Dans une enquête menée par une équipe de CNC dans la préfecture de l’Ouham-Péndé plus précisément à  Bocaranga, le sous-préfet Gbalé essaie travaille en parfaite connivence avec le général Sidiki pour s’enrichir au point même de mettre en péril la vie de ses administrés.

D’après les éléments d’informations recueillies sur place, le Sous-préfet Gbalé essaie qui n’est autre que le frère cadet de l’éternel maire de la ville Roger Kouroussou, patron d’un groupe des Anti-Balaka de sa Commune, dès sa prise de fonction de sous-préfet, s’est permis de rentrer en contact avec le chef rebelle de 3R le général Sidiki pour lui annoncer qu’il est comme lui, c’est à  dire, le frère cadet du président Touadera et c’est pour cette raison qu’il a été nommé Sous-préfet près de lui à  Bocaranga pour pouvoir ensemble protéger leurs intérêts réciproques.

Dans leur relation, GBANE essaie ne cesse de demander à  son frère de circonstance le général Sidiki que le « Le président Touadera a besoin des bœufs ». Au total, plusieurs dizaines des bœufs ont été remis au sulfureux sous-préfet Gbalé essaie qu’il les case dans son village à  Kéïta frontalier avec le Cameroun.

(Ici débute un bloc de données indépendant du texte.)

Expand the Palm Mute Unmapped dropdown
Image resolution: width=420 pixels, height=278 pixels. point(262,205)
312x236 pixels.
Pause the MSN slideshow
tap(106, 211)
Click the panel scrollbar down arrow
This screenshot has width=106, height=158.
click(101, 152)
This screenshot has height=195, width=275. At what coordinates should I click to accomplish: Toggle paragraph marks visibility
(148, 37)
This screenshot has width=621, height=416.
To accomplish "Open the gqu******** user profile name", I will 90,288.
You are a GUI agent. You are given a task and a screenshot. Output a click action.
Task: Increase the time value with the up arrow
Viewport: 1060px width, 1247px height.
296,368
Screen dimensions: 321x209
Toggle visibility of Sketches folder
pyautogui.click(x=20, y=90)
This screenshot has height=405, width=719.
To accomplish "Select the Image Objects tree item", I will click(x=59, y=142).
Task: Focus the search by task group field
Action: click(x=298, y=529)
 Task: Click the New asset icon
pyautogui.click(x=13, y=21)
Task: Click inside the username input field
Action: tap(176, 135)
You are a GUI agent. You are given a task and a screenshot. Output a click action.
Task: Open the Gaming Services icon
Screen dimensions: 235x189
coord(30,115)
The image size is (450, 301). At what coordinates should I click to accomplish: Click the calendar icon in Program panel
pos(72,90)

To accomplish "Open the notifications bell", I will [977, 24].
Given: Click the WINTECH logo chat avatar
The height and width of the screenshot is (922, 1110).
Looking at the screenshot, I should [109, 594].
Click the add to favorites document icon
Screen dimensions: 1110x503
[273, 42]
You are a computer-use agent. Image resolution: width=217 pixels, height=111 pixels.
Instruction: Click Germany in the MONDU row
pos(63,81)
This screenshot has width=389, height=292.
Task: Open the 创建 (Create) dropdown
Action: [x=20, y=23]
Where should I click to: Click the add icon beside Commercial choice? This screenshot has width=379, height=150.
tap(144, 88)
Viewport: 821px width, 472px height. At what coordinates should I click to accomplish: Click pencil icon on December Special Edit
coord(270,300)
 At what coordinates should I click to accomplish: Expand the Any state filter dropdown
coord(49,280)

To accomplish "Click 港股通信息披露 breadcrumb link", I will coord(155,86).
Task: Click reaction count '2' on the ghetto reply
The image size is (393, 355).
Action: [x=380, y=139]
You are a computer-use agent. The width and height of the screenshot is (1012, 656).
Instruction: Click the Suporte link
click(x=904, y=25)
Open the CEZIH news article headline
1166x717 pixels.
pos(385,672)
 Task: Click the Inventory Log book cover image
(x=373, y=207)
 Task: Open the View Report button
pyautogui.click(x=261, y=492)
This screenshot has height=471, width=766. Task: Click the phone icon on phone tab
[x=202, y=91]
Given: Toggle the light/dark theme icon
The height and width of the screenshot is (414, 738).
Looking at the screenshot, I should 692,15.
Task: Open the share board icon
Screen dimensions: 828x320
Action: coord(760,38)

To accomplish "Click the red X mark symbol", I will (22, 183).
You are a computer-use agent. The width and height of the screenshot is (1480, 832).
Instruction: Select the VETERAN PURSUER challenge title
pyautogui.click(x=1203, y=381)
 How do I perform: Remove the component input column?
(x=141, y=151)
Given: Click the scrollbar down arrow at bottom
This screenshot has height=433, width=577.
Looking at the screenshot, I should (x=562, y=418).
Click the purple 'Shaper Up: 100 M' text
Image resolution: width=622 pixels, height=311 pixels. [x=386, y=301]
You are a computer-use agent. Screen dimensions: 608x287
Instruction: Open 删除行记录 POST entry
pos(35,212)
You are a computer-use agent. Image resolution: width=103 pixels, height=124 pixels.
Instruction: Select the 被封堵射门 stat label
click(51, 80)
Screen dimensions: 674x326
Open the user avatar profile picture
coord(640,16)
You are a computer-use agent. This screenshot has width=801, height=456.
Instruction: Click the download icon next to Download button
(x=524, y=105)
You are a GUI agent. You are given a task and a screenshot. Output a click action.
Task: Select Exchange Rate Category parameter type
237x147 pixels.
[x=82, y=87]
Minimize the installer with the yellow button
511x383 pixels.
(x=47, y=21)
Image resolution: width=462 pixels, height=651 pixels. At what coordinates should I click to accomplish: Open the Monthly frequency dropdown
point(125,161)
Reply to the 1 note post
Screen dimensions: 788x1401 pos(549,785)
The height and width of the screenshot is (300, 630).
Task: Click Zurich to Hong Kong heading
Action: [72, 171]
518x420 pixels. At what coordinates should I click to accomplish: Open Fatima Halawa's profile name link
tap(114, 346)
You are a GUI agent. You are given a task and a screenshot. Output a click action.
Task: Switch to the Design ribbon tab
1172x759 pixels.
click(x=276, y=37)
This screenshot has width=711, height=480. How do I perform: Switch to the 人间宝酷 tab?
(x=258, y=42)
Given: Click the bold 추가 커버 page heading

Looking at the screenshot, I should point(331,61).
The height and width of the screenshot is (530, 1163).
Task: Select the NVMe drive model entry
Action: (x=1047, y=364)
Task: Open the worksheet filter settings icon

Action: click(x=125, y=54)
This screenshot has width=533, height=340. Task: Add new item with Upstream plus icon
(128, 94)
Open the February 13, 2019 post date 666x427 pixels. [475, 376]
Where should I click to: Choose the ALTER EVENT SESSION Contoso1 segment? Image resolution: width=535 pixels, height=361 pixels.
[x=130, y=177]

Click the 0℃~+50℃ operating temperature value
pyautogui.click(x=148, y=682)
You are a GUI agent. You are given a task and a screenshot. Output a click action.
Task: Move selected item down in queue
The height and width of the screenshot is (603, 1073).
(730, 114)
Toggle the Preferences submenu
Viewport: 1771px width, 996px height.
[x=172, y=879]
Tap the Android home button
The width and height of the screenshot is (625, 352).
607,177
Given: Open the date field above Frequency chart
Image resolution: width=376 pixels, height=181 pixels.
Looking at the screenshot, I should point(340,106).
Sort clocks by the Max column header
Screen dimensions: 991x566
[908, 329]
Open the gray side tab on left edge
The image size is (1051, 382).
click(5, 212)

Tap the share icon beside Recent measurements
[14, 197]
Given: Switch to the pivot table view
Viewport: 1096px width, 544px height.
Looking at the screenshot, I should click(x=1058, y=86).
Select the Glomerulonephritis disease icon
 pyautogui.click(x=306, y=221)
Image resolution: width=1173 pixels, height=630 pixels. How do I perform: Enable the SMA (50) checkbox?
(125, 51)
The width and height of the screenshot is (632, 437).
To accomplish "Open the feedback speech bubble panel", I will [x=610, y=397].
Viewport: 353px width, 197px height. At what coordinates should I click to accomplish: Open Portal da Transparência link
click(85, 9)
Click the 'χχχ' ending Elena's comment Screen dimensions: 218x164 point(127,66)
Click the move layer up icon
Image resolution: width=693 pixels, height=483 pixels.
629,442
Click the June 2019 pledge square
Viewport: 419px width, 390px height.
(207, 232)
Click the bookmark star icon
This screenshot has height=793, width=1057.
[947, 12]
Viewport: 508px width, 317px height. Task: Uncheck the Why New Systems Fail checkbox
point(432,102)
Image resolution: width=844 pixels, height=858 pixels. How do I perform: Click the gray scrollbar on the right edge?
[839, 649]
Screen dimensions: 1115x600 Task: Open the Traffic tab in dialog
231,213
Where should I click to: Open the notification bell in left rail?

Dans sa stratégie mafieuse, le sieur Gbalé essaie avait même annoncé et rassuré le général Sidiki qu’il a contacté le président Touadera qui a accepté de lui confier le ministère de l’Élevage. Chose inexacte depuis la mise en place du nouveau gouvernement d’union nationale est devenue la source de discorde.

D’après un proche du général Sidiki, le courant ne passe plus entre ce dernier et le sous-préfet GBANE Essaie. Le premier a longuement insulté au téléphone le second après avoir rendu compte qu’il lui mentait pour lui soutirer argent et bœufs et entend envoyer ses éléments à  kéïta pour récupérer les troupeaux qu’il a donnés à  lui et à  Touadera.

Une inquiétude gagne peu à  peu ces derniers les esprits des habitants de Kéïta qui croient à  une réelle menace que le général Sidiki peut mettre en exécution. Certains parlent d’une violation de l’accord de Khartoum si les hommes du général rentrent manu militari à  Kéïta tandis que d’autres avancent un règlement de compte entre deux groupes des mafieux.

Rappelant que ce n’est pas un cas isolé. Plusieurs autorités nommées et affectées dans le territoire sous contrôle rebelle utilisent ces artifices pour arranger leur fin de mois et s’enrichir à  la clé.